I Need More than Three Years................

Try 15 or 20 years............

If you're familiar with my posts, some of these comments wouldn't be shocking.........

1. The intermingling of asynchronous sample rate formats in both digitized recording and playback. 24/192 mastered CDs and 24/192 upsampled CD playback. IMO, this has introduced a new and indefinite generation of both awful-sounding recordings and awful-sounding playback (in spite of hype to the contrary), and is likely the root cause of the decline of the CD amongst consumers and the sonics in recent recordings. IMO this has been the single biggest setback to the advancement of high-fidelity sound reproduction.

2. The ghastly widespread use of Antares Auto Tune (and other pitch correction applications) in which performers using it are touted as “exceptional talents”. (I wouldn't have a problem at all with Auto Tune whenever its use were to be disclosed.) And the proliferation of other "trickery" to dupe the audiences.

3. The practice of claiming electronics and cables “sounding the same” is an excuse to design products and recordings that the designers want to deem as more than adequate, yet underachieve to end user ears. The designers would rather question the consumers than improve the products. Over time, this has driven a wedge between the audio design community and the high-end audio community. (As an engineer personally, I think the audio engineering community has become both technically corrupt and technically inept.)

4. The lack of realization in both the music and audio industries that digitized audio alters the perception of recorded music, and has hindered the natural enjoyment of music. The masses have not realized the perceptive hindrance, yet have been losing interest in music aside from what is socially relevant. And the subsequent loss of appreciation of both musical artistry and high-fidelity sound reproduction.

** Listing **
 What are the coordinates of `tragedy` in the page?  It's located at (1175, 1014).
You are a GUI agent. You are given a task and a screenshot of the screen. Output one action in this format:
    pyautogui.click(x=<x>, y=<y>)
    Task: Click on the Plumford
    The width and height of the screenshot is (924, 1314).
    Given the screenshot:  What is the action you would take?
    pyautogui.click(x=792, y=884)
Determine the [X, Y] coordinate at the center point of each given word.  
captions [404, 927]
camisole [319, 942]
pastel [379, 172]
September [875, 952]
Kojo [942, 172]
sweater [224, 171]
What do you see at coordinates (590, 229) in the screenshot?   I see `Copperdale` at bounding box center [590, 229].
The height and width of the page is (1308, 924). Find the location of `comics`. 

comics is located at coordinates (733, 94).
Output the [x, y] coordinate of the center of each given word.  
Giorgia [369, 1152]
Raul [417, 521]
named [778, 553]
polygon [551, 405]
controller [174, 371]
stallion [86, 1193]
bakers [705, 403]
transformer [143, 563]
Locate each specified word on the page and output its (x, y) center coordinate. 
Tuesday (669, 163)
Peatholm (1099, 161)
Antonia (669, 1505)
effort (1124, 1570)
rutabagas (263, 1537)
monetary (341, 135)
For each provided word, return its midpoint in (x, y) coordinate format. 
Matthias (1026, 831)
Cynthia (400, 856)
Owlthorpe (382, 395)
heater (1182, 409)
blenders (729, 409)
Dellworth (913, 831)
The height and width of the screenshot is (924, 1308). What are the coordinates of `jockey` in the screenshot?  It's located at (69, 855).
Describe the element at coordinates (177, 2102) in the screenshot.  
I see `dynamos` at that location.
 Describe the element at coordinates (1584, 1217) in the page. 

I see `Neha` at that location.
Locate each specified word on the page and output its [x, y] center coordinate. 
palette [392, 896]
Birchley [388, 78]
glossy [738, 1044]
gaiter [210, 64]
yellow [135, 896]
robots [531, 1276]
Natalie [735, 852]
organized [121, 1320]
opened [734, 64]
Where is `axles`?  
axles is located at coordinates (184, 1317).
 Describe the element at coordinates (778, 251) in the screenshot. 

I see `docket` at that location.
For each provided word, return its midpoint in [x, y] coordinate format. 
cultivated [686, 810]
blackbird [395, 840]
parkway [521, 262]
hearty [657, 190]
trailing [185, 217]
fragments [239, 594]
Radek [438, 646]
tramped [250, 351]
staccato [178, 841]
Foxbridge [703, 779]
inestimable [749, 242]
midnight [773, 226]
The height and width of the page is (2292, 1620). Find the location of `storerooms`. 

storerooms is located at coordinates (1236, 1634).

** Requirement 1 **
Answer these questions about the post on audio setbacks:
(a) Which sample rate format does point 1 name for mastered CDs and upsampled CD playback?
(b) Which pitch correction application does point 2 name?
(c) Under what condition would the writer have no problem with Auto Tune?
** Requirement 2 **
Resume the post on audio setbacks after its last sentence.

** Task output 1 **
(a) 24/192
(b) Antares Auto Tune
(c) If its use were disclosed

** Task output 2 **
5. The best in audio is not the high-priced glitter touted in the magazines, but the reasonably-priced products designed by the local builders.

6. The decline in standards in music have been caused mainly by a network media that spotlights and glorifies certain music genres (modern pop, hip-hop, prefab) while obscuring and ridiculing others (classical, traditional jazz). Most "Awards" programs have become nothing more than a showcase of the network media glorifying its own prefabricated "stars".

7. Unless RFI is ever addressed in digitized audio, high-resolution formats will never become popular, and will never overtake LP and Redbook CD as the preferred formats for most audiophiles, and MP3 for most consumers.

8. The best-sounding digital audio sources by and large were manufactured in the early and mid 1990s. Modify the output of these products with a decent analog stage, and you'll be amazed.

9. The decline in high-fidelity sound reproduction and the decline in music over the past 20 years have been mutually intertwined.

10. The proliferation of ghastly expensive audio gear is mainly driven by the frustration and desperation audiophiles have had in attaining satisfactory performance, yet rarely being delivered such performance.